Screen-element location records
>> Begin
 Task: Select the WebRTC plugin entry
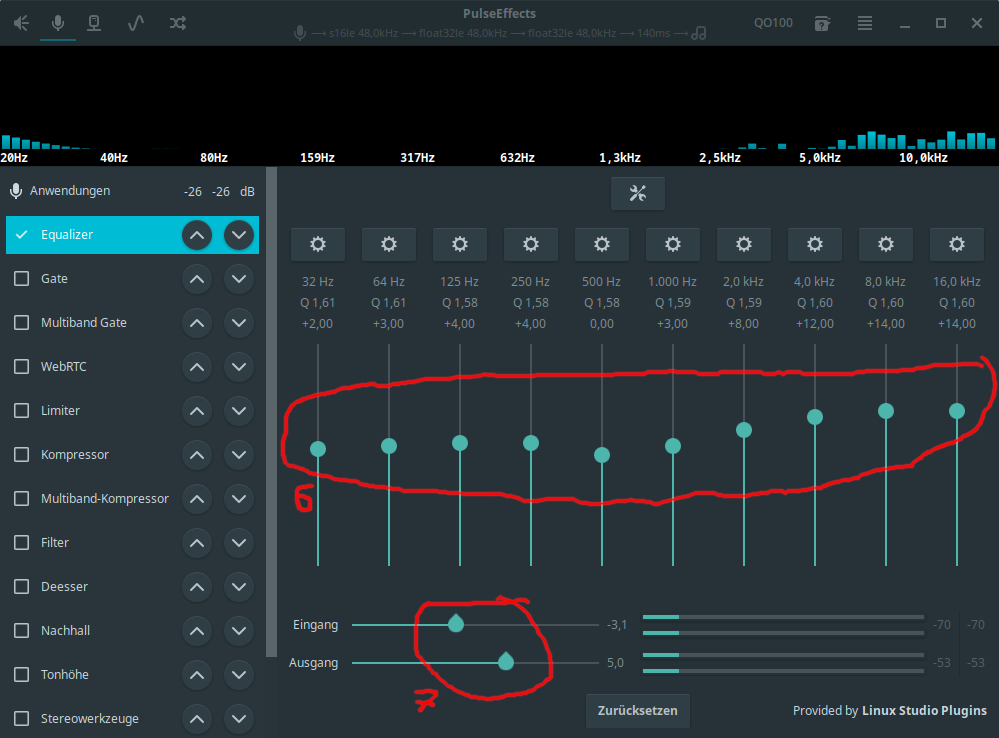63,367
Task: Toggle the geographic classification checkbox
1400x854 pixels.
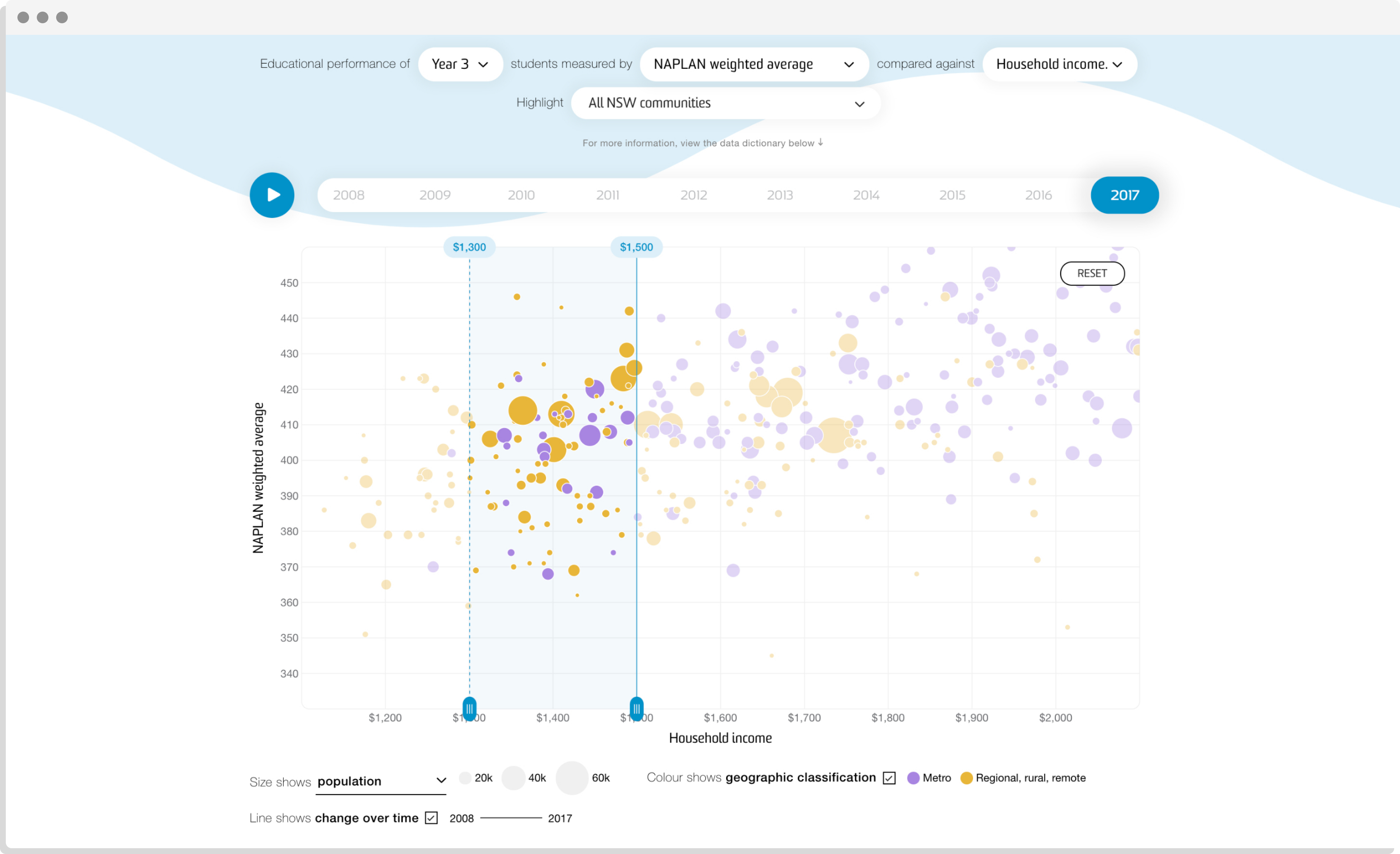Action: pyautogui.click(x=889, y=778)
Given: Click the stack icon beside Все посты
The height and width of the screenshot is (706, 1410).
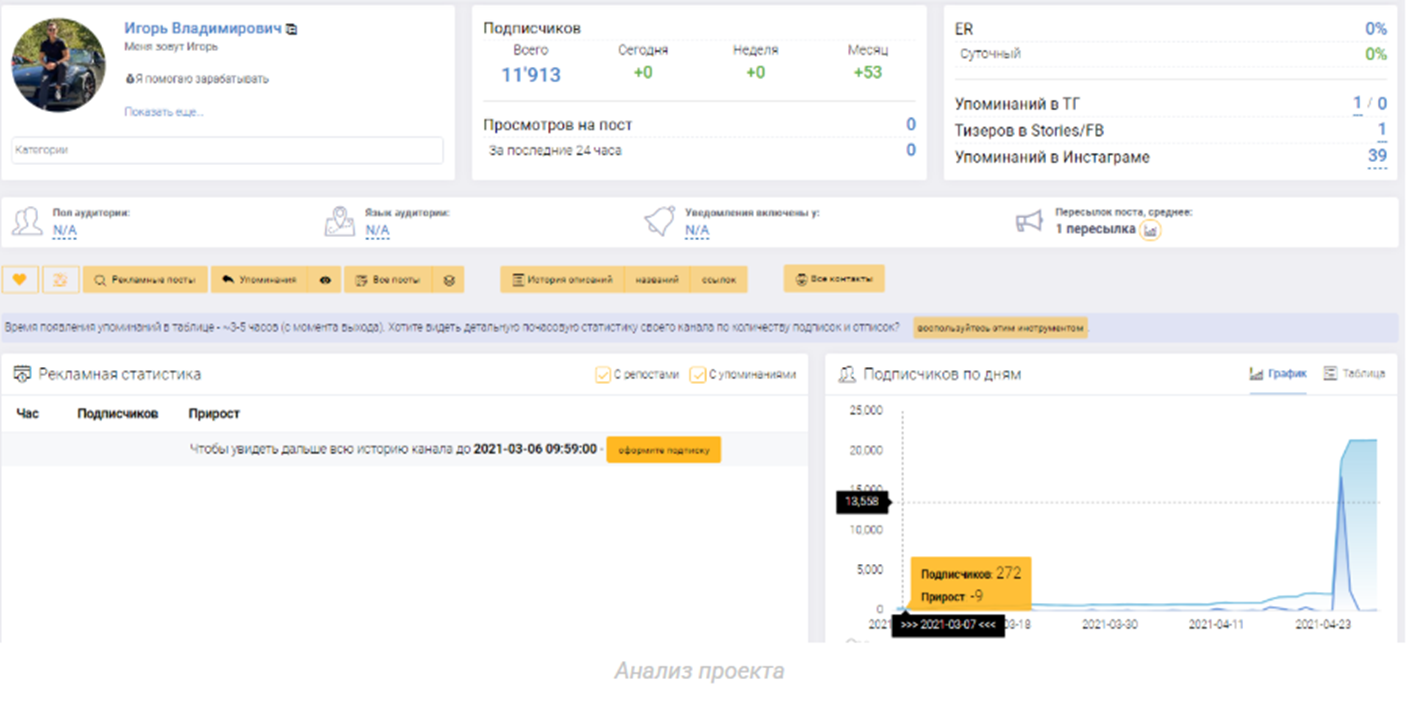Looking at the screenshot, I should click(x=448, y=280).
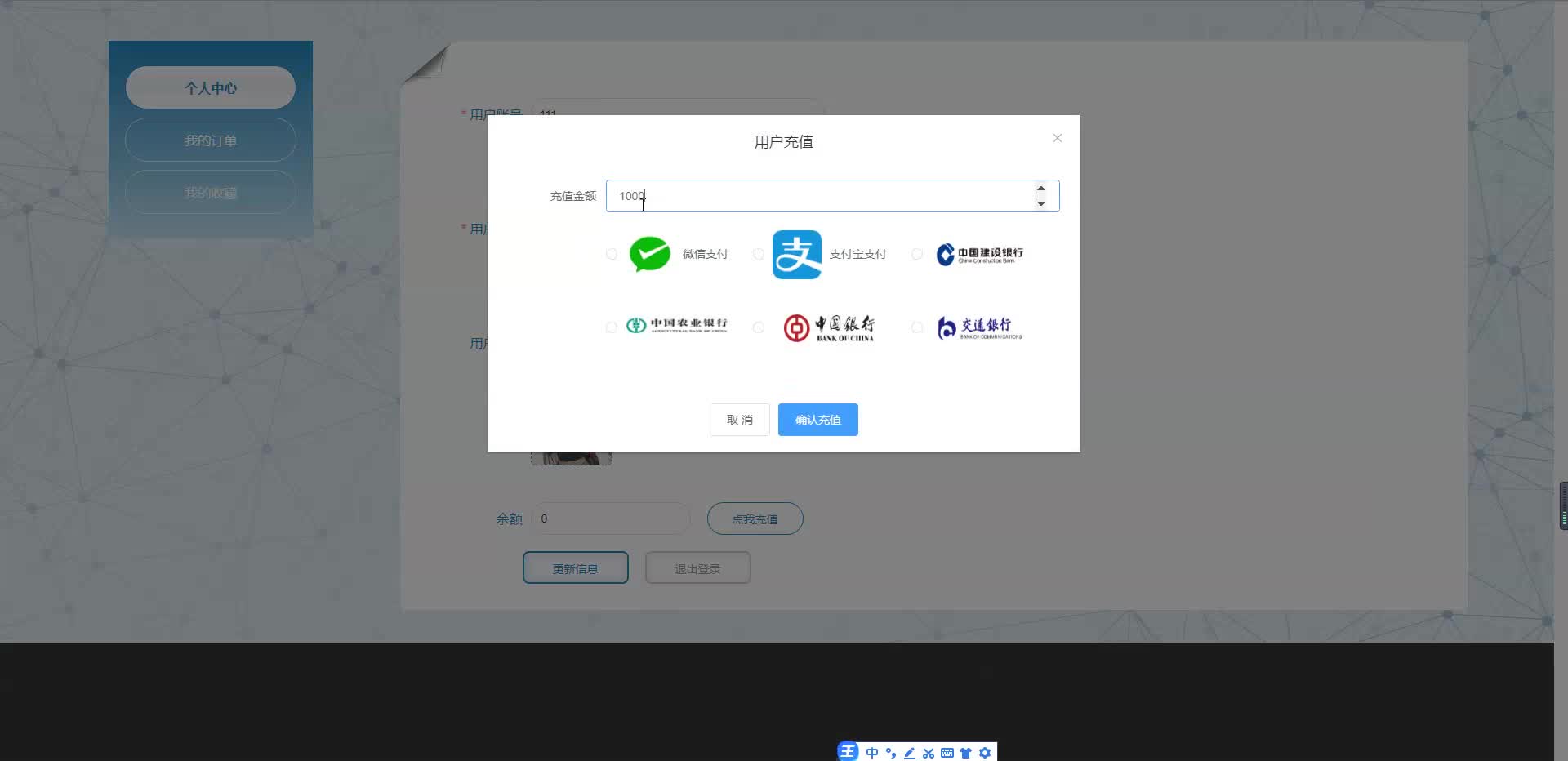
>> End
Copy the lines of the records from the one containing "Task: Toggle the" through the end of the records, inclusive, renaming "checkbox" as "tick box" and changing nothing else. Leave the pictures out.

Task: Toggle the geographic classification tick box
1400x854 pixels.
Action: pyautogui.click(x=889, y=778)
Given: Click the stack icon beside Все посты
The height and width of the screenshot is (706, 1410).
Looking at the screenshot, I should click(x=448, y=280).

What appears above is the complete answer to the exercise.